## PROBLEM DETAILS
The listing has to be given again in full and exactly.

====== PROVIDED DATA ======

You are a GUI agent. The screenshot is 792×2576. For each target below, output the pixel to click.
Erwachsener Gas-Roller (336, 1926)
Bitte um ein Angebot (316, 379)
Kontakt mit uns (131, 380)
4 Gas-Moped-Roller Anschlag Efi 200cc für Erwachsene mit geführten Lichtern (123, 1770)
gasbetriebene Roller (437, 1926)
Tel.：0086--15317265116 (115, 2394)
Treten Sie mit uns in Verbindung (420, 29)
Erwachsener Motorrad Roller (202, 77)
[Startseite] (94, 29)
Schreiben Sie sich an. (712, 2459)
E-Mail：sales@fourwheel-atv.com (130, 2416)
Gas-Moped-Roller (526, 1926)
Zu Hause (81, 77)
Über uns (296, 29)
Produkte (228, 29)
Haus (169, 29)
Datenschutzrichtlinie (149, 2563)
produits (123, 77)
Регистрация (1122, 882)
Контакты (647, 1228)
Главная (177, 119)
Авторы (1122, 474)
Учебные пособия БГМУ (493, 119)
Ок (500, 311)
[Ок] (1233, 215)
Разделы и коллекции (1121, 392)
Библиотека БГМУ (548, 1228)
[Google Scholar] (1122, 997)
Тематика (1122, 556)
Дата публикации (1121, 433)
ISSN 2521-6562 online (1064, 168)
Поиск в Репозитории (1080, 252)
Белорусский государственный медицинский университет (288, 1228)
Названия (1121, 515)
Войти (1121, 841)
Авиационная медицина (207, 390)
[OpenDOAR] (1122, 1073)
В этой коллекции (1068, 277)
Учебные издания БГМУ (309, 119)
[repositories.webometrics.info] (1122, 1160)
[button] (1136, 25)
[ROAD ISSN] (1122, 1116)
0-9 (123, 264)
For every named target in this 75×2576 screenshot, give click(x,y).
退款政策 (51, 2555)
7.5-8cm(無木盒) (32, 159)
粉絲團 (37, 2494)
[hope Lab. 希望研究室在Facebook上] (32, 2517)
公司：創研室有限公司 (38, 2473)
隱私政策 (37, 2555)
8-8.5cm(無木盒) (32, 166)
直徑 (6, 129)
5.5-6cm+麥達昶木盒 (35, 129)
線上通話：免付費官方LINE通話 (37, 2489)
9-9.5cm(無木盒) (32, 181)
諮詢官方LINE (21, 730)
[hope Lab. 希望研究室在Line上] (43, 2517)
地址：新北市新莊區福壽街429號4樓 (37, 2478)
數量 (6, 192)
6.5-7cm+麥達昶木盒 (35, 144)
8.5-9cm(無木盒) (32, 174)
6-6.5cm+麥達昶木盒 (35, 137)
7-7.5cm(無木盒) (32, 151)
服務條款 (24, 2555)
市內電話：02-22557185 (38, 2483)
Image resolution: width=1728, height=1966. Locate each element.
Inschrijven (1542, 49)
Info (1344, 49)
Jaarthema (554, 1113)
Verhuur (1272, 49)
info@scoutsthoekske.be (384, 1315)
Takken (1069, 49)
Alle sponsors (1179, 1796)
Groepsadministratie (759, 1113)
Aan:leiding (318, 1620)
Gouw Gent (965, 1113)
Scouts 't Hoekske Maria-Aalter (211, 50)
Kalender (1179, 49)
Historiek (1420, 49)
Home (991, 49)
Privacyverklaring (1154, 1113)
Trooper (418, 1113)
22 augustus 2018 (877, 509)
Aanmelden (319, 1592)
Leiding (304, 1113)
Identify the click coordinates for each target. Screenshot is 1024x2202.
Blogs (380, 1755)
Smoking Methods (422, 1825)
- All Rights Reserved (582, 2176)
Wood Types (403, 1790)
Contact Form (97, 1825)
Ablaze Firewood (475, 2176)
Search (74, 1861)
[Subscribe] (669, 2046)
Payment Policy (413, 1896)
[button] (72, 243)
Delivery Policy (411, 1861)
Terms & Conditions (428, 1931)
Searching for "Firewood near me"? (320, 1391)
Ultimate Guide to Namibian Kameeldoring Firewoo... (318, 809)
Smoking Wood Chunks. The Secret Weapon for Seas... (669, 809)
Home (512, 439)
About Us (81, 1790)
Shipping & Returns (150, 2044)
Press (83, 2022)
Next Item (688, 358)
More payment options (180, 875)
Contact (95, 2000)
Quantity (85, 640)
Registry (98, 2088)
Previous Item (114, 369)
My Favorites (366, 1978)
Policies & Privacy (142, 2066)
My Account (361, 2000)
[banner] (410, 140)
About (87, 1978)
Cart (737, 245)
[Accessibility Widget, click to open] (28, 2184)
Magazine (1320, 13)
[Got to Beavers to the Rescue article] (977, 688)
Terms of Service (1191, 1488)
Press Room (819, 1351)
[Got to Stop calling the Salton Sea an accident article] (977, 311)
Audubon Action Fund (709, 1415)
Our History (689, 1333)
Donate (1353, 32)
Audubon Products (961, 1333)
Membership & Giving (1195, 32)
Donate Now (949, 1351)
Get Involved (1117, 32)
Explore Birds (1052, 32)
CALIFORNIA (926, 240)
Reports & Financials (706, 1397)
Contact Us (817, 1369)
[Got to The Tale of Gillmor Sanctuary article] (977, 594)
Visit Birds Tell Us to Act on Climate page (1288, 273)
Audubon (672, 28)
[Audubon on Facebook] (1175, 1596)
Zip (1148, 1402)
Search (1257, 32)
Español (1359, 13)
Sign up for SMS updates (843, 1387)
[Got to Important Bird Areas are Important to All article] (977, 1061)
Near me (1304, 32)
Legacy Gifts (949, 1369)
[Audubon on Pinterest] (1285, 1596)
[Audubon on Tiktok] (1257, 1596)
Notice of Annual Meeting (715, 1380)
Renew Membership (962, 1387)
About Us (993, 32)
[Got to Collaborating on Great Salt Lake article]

======

## RESULT
You are a GUI agent. The screenshot is 792×2576. For each target below, output the pixel to click.
Erwachsener Gas-Roller (336, 1926)
Bitte um ein Angebot (316, 379)
Kontakt mit uns (131, 380)
4 Gas-Moped-Roller Anschlag Efi 200cc für Erwachsene mit geführten Lichtern (123, 1770)
gasbetriebene Roller (437, 1926)
Tel.：0086--15317265116 (115, 2394)
Treten Sie mit uns in Verbindung (420, 29)
Erwachsener Motorrad Roller (202, 77)
[Startseite] (94, 29)
Schreiben Sie sich an. (712, 2459)
E-Mail：sales@fourwheel-atv.com (130, 2416)
Gas-Moped-Roller (526, 1926)
Zu Hause (81, 77)
Über uns (296, 29)
Produkte (228, 29)
Haus (169, 29)
Datenschutzrichtlinie (149, 2563)
produits (123, 77)
Регистрация (1122, 882)
Контакты (647, 1228)
Главная (177, 119)
Авторы (1122, 474)
Учебные пособия БГМУ (493, 119)
Ок (500, 311)
[Ок] (1233, 215)
Разделы и коллекции (1121, 392)
Библиотека БГМУ (548, 1228)
[Google Scholar] (1122, 997)
Тематика (1122, 556)
Дата публикации (1121, 433)
ISSN 2521-6562 online (1064, 168)
Поиск в Репозитории (1080, 252)
Белорусский государственный медицинский университет (288, 1228)
Названия (1121, 515)
Войти (1121, 841)
Авиационная медицина (207, 390)
[OpenDOAR] (1122, 1073)
В этой коллекции (1068, 277)
Учебные издания БГМУ (309, 119)
[repositories.webometrics.info] (1122, 1160)
[button] (1136, 25)
[ROAD ISSN] (1122, 1116)
0-9 (123, 264)
For every named target in this 75×2576 screenshot, give click(x,y).
退款政策 (51, 2555)
7.5-8cm(無木盒) (32, 159)
粉絲團 (37, 2494)
[hope Lab. 希望研究室在Facebook上] (32, 2517)
公司：創研室有限公司 (38, 2473)
隱私政策 (37, 2555)
8-8.5cm(無木盒) (32, 166)
直徑 (6, 129)
5.5-6cm+麥達昶木盒 (35, 129)
線上通話：免付費官方LINE通話 (37, 2489)
9-9.5cm(無木盒) (32, 181)
諮詢官方LINE (21, 730)
[hope Lab. 希望研究室在Line上] (43, 2517)
地址：新北市新莊區福壽街429號4樓 (37, 2478)
數量 (6, 192)
6.5-7cm+麥達昶木盒 (35, 144)
8.5-9cm(無木盒) (32, 174)
6-6.5cm+麥達昶木盒 (35, 137)
7-7.5cm(無木盒) (32, 151)
服務條款 (24, 2555)
市內電話：02-22557185 (38, 2483)
Image resolution: width=1728, height=1966. Locate each element.
Inschrijven (1542, 49)
Info (1344, 49)
Jaarthema (554, 1113)
Verhuur (1272, 49)
info@scoutsthoekske.be (384, 1315)
Takken (1069, 49)
Alle sponsors (1179, 1796)
Groepsadministratie (759, 1113)
Aan:leiding (318, 1620)
Gouw Gent (965, 1113)
Scouts 't Hoekske Maria-Aalter (211, 50)
Kalender (1179, 49)
Historiek (1420, 49)
Home (991, 49)
Privacyverklaring (1154, 1113)
Trooper (418, 1113)
22 augustus 2018 (877, 509)
Aanmelden (319, 1592)
Leiding (304, 1113)
Identify the click coordinates for each target. Screenshot is 1024x2202.
Blogs (380, 1755)
Smoking Methods (422, 1825)
- All Rights Reserved (582, 2176)
Wood Types (403, 1790)
Contact Form (97, 1825)
Ablaze Firewood (475, 2176)
Search (74, 1861)
[Subscribe] (669, 2046)
Payment Policy (413, 1896)
[button] (72, 243)
Delivery Policy (411, 1861)
Terms & Conditions (428, 1931)
Searching for "Firewood near me"? (320, 1391)
Ultimate Guide to Namibian Kameeldoring Firewoo... (318, 809)
Smoking Wood Chunks. The Secret Weapon for Seas... (669, 809)
Home (512, 439)
About Us (81, 1790)
Shipping & Returns (150, 2044)
Press (83, 2022)
Next Item (688, 358)
More payment options (180, 875)
Contact (95, 2000)
Quantity (85, 640)
Registry (98, 2088)
Previous Item (114, 369)
My Favorites (366, 1978)
Policies & Privacy (142, 2066)
My Account (361, 2000)
[banner] (410, 140)
About (87, 1978)
Cart (737, 245)
[Accessibility Widget, click to open] (28, 2184)
Magazine (1320, 13)
[Got to Beavers to the Rescue article] (977, 688)
Terms of Service (1191, 1488)
Press Room (819, 1351)
[Got to Stop calling the Salton Sea an accident article] (977, 311)
Audubon Action Fund (709, 1415)
Our History (689, 1333)
Donate (1353, 32)
Audubon Products (961, 1333)
Membership & Giving (1195, 32)
Donate Now (949, 1351)
Get Involved (1117, 32)
Explore Birds (1052, 32)
CALIFORNIA (926, 240)
Reports & Financials (706, 1397)
Contact Us (817, 1369)
[Got to The Tale of Gillmor Sanctuary article] (977, 594)
Visit Birds Tell Us to Act on Climate page (1288, 273)
Audubon (672, 28)
[Audubon on Facebook] (1175, 1596)
Zip (1148, 1402)
Search (1257, 32)
Español (1359, 13)
Sign up for SMS updates (843, 1387)
[Got to Important Bird Areas are Important to All article] (977, 1061)
Near me (1304, 32)
Legacy Gifts (949, 1369)
[Audubon on Pinterest] (1285, 1596)
[Audubon on Tiktok] (1257, 1596)
Notice of Annual Meeting (715, 1380)
Renew Membership (962, 1387)
About Us (993, 32)
[Got to Collaborating on Great Salt Lake article]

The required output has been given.